> _Records provided_:
[Start]
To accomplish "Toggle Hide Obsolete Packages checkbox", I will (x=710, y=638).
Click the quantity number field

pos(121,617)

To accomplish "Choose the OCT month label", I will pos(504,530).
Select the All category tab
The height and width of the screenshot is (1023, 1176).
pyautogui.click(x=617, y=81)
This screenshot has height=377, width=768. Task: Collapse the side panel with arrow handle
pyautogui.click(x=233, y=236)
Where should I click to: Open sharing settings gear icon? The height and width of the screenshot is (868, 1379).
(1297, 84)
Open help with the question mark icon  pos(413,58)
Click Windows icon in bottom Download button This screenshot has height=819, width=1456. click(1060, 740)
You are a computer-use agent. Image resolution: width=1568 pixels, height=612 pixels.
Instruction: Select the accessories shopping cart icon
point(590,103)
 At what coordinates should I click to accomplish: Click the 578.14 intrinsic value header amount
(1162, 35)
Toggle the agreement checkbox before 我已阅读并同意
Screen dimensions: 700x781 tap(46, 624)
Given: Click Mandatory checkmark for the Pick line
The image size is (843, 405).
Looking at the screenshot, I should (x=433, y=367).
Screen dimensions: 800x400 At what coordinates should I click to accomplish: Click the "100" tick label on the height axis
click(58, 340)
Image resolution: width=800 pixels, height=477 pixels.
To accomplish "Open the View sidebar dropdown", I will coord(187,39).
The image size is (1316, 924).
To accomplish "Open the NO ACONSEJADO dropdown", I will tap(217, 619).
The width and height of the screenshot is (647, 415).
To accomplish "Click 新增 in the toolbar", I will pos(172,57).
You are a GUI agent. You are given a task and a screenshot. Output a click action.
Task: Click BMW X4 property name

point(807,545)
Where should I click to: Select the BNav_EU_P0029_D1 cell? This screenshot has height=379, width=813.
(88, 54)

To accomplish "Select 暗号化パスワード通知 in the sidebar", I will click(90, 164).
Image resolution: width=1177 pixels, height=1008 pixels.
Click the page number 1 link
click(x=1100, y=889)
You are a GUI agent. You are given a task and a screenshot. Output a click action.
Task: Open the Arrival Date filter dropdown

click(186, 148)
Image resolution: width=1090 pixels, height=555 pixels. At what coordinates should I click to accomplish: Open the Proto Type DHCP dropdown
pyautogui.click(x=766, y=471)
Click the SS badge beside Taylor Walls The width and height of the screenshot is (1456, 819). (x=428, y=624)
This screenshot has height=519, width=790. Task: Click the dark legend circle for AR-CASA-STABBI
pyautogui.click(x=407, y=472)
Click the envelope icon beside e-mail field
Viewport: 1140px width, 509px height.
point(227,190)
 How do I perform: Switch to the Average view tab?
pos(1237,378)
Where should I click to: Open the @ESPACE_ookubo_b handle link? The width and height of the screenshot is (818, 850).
[End]
> _Your goal_:
Rescale the data starting at the line that contains "will click(90, 164)." and ending at the line that contains "pyautogui.click(x=766, y=471)" by rewriting only those lines in full, requests included, with every coordinate in the answers multiplied by 1.7. Round each result to a whole number, rounding halves up.

> _Final result_:
To accomplish "Select 暗号化パスワード通知 in the sidebar", I will click(153, 279).
Image resolution: width=1177 pixels, height=1008 pixels.
Click the page number 1 link
click(x=1870, y=1511)
You are a GUI agent. You are given a task and a screenshot. Output a click action.
Task: Open the Arrival Date filter dropdown

click(316, 252)
Image resolution: width=1090 pixels, height=555 pixels. At what coordinates should I click to accomplish: Open the Proto Type DHCP dropdown
pyautogui.click(x=1302, y=801)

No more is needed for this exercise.